Notable Quotes & Memorable Moments
-
On unintended consequences:
- “Every time I go to conferences and give talks about reverse proxy phishing, I try to inform users, and I think I've been pretty, pretty vocal about it in the last couple of years.” (B, 07:40)
-
Personal reaction to cyberweaponization:
- “I felt especially bad that Russia is using it because I specifically would never want to aid this country because I live in Poland. We have the bad history...” (B, 11:09)
-
On balancing public good with risk:
- “I know that I'm basically by proxy aiding the bad guys... But on the other hand. I would like also to support the people who cannot use the private version of evil Jinx Pro...” (B, 12:58)
-
Host’s closing reflection:
- “…security, after all, isn't one person's responsibility...every link, from the coder to the company to the person who clicks the link has to hold fast. It's messy. It's human. And for now, that might be the most honest kind of security we've got.” (A, 13:52)

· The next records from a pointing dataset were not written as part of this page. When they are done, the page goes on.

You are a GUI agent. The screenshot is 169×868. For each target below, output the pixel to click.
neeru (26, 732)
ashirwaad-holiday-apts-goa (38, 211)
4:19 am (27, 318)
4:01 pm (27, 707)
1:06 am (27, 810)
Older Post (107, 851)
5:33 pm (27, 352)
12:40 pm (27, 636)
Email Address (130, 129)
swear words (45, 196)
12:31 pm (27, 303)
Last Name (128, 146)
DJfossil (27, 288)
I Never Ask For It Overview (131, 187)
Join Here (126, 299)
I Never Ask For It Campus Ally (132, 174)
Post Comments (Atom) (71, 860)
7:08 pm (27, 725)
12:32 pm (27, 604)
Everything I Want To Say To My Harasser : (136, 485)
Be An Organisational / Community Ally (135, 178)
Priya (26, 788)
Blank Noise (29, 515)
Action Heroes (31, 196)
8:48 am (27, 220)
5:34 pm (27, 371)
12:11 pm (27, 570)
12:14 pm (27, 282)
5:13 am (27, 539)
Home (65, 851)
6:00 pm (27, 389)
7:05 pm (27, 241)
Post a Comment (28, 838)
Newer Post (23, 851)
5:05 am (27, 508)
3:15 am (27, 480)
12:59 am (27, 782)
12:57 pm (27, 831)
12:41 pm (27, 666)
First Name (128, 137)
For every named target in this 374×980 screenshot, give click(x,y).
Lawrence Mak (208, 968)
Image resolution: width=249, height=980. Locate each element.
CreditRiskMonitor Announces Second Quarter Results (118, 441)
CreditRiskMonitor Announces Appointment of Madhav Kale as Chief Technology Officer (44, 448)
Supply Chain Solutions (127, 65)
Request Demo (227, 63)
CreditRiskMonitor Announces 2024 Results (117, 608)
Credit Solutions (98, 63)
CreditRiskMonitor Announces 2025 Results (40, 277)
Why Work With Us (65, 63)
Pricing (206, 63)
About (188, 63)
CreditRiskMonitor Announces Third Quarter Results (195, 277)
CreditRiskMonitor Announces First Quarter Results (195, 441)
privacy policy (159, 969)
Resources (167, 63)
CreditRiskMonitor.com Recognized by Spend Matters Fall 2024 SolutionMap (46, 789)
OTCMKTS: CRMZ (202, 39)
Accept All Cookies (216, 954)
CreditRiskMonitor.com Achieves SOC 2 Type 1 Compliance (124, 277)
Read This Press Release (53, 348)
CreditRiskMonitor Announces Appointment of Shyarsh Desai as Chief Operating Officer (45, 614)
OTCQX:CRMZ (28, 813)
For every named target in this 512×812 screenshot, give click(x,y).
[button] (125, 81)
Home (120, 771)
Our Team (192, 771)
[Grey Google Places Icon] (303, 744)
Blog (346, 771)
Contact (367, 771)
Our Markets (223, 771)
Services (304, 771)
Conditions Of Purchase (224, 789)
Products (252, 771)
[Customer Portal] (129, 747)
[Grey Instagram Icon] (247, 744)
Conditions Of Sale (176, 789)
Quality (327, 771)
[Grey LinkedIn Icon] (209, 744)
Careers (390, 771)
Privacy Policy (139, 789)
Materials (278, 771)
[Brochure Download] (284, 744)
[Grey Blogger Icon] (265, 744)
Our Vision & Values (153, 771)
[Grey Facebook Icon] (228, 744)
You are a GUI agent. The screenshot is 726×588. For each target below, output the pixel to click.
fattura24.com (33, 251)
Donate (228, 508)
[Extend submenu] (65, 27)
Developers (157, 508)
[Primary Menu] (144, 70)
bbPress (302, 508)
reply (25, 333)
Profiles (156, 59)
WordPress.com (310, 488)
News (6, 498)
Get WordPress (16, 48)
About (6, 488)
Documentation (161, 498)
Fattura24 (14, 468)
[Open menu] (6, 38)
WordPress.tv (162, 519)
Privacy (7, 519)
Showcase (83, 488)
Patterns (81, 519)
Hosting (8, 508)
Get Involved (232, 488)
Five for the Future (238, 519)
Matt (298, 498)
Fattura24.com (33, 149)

Important Segment Timestamps
- Frankenstein analogy, ethics preview: 00:58–01:07
- Gaming roots & early programming: 02:41–05:29
- Introduction & purpose of Evilginx: 05:51–07:40
- Release, weaponization, and real attacks: 07:40–11:09
- Public vs. private/pro versions—Easter eggs for defenders: 11:09–12:51
- Wrestling with responsibility and the necessity of openness: 12:58–13:52
- Closing perspective on security’s shared burden: 13:52
Tone and Language
The conversation is candid, thoughtful, and accessible, focusing on human motivations and ethical ambiguity over technical jargon. The host, Dina Temple-Raston, brings warmth and journalistic curiosity, while Gretzky is introspective—openly wrestling with his choices and their impact.
Summary
“Evilginx’s Good Intentions” traces a creator’s journey from curious gamer to a renowned (and conflicted) cybersecurity developer. The episode shines a light on the paradox at the heart of security: tools meant for protection can become potent weapons, and creators must weigh their hopes for a safer digital world against the reality of bad actors waiting in the wings. Gretsky’s story becomes a microcosm for the broader cybersecurity community—where transparency and responsibility are closely intertwined, and the best intentions sometimes pave the way for unintended harm.